Gianni Caproni, Conte di Taliedo, fondò nel 1910 a Vizzola Ticino la sua importante industria aeronautica, pietra angolare dello sviluppo del settore in tutto il Paese

Nell’area delle storiche Officine Aeronautiche Caproni è possibile, inoltre, visitare il Parco e Museo del Volo di Volandia, una delle realtà museali inerenti il volo e la sua storia più interessanti ed importanti in Italia, di cui Varesefocus si è più volte occupato. L’itinerario continua alla volta di Golasecca.
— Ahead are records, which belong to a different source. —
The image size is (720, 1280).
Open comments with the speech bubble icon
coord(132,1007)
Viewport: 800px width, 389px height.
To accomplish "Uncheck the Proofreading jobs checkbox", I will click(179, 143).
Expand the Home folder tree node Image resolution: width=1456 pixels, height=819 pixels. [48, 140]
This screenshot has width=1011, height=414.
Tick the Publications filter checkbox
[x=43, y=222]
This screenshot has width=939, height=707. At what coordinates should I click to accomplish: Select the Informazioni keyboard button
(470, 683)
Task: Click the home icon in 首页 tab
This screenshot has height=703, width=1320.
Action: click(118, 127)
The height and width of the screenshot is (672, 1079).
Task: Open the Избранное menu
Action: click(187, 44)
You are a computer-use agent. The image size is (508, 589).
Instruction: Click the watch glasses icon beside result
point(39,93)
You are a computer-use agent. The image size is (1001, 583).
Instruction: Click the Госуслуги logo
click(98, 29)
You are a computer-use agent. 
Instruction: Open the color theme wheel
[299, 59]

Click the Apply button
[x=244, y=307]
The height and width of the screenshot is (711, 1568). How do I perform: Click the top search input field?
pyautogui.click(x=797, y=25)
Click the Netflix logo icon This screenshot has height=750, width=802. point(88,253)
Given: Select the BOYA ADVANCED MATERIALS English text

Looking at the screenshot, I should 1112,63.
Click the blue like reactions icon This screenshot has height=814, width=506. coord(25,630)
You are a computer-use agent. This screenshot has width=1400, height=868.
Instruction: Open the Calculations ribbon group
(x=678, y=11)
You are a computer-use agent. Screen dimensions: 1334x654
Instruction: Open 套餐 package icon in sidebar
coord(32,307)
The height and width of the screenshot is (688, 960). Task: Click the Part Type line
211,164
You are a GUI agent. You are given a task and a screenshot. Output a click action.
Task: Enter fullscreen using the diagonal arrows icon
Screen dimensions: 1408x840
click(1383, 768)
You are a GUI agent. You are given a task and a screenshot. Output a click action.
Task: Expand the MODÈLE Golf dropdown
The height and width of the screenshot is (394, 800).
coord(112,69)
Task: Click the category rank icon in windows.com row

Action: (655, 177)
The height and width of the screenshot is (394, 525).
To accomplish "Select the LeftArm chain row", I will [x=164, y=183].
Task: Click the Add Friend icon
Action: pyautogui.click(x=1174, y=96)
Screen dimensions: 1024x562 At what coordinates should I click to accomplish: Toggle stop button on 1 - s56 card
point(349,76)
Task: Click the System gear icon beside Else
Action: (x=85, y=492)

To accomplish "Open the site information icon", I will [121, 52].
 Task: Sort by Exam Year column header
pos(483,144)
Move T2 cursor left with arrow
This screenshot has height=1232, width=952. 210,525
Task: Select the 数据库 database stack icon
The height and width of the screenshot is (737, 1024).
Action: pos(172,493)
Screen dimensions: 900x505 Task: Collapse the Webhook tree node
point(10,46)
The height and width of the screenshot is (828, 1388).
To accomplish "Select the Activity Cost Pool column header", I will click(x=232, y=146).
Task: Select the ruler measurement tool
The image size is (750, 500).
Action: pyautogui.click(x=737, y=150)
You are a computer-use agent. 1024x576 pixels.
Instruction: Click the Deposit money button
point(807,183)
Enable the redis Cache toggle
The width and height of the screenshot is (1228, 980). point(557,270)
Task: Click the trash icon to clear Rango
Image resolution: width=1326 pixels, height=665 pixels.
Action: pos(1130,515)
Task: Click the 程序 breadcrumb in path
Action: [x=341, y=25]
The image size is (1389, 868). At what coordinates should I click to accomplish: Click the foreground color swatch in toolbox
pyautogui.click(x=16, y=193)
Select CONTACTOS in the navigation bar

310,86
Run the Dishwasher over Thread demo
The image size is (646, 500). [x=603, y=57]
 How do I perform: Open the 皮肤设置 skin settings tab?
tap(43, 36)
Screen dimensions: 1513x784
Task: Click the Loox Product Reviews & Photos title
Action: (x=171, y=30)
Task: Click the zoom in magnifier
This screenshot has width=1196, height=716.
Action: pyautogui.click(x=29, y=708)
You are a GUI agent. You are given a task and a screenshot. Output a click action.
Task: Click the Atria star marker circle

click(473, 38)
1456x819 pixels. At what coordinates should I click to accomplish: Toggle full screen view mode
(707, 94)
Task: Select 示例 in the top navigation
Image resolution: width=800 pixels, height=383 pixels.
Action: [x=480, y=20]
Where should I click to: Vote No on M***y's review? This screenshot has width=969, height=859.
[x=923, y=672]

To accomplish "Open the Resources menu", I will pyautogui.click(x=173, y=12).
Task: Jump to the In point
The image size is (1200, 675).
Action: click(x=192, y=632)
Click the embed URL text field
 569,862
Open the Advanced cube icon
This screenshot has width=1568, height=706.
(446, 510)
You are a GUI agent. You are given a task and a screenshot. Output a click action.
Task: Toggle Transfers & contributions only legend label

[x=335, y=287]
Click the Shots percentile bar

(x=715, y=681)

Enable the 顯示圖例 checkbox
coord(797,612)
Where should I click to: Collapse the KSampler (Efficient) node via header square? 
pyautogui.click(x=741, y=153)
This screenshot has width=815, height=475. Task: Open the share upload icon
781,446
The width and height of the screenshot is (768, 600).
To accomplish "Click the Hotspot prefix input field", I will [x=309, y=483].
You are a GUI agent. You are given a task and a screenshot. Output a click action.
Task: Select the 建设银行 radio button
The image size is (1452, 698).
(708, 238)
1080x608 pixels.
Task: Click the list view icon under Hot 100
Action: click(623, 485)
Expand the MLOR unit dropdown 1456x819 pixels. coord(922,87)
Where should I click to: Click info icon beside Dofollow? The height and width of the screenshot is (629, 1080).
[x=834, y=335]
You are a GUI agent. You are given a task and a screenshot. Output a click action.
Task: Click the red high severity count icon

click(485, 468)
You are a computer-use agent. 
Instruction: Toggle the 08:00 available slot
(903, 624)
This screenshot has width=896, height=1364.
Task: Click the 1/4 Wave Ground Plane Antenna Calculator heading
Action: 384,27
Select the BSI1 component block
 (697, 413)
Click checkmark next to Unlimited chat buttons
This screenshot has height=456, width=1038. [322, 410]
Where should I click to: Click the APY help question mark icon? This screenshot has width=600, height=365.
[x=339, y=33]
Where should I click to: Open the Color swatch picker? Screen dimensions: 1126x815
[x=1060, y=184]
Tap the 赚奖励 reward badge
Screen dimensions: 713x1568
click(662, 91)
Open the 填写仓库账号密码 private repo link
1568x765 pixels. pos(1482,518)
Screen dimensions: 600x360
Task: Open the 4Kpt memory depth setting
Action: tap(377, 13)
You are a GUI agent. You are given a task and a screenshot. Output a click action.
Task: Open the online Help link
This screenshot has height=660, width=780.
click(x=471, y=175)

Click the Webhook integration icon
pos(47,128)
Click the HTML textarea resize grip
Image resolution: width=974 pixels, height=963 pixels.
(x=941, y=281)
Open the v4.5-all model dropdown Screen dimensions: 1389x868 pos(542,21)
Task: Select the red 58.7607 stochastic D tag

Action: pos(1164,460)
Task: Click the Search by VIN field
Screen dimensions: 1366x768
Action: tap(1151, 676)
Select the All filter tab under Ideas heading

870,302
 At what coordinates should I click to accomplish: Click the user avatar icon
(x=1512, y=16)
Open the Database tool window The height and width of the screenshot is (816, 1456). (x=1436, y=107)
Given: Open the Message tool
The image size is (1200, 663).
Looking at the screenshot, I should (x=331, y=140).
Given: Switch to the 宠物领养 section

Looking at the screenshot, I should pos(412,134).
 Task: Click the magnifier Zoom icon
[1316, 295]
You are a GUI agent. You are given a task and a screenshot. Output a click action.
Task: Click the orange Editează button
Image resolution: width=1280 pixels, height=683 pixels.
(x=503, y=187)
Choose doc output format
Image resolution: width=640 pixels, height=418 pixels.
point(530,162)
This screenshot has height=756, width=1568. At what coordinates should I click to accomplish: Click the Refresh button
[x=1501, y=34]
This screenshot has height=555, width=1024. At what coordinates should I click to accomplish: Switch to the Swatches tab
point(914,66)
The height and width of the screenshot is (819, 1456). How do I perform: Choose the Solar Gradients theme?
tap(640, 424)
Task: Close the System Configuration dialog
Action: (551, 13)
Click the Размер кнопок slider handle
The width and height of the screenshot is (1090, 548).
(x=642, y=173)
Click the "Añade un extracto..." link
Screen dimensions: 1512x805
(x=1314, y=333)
Il paese è ricordato principalmente perché si trova al centro di una zona archeologica che dà il nome all’omonima cultura (la Cultura di Golasecca, per l’appunto), coincidente con la prima età del Ferro (IX-V secolo a. C.). Si tratta di una cultura che si è insediata nel I millennio a. C. con una significativa densità di centri abitati e necropoli sulle rive del Ticino.  Di probabile etnia celtica, le popolazioni della civiltà di Golasecca si sono sovrapposte senza conflitti a quelle palafitticole; si ritiene che svolgessero commerci con i popoli celtici transalpini attraverso l’esistenza di transiti molto antichi tra il Ticino e il Verbano, in contatto anche con le culture evolute dell’Italia meridionale e soprattutto con gli etruschi presenti nella Pianura Padana. Le principali notizie provengono dalla scoperta delle loro necropoli avvenuta nel corso dell’Ottocento: i golasecchiani praticavano la cremazione dei defunti, le cui ceneri venivano raccolte in urne poste in tombe formate da lastroni di pietra, di solito corredate da oggetti del defunto come ornamenti o utensili. Tali tombe potevano essere delimitate e segnalate all’esterno grazie alla presenza di “cromlech”, recinti circolari di grosse pietre, talora preceduti da due filari paralleli come a Monsorino. All’interno del Parco del Ticino si sviluppa il sentiero del Monsorino, sull’omonima collina morenica tra Sesto Calende e Golasecca, un percorso che permette di conoscere questa area archeologica attraversando a piedi i boschi della zona e giungendo al sito archeologico della necropoli dove sono visibili le pietre che indicavano le antiche tombe. Presso l’Antiquarium del Municipio di Golasecca sono inoltre esposti parte dei reperti di questa civiltà, come ciste litiche ed olle fittili, a cui sono anche dedicate sezioni nei musei archeologici di Varese, Sesto Calende, Milano.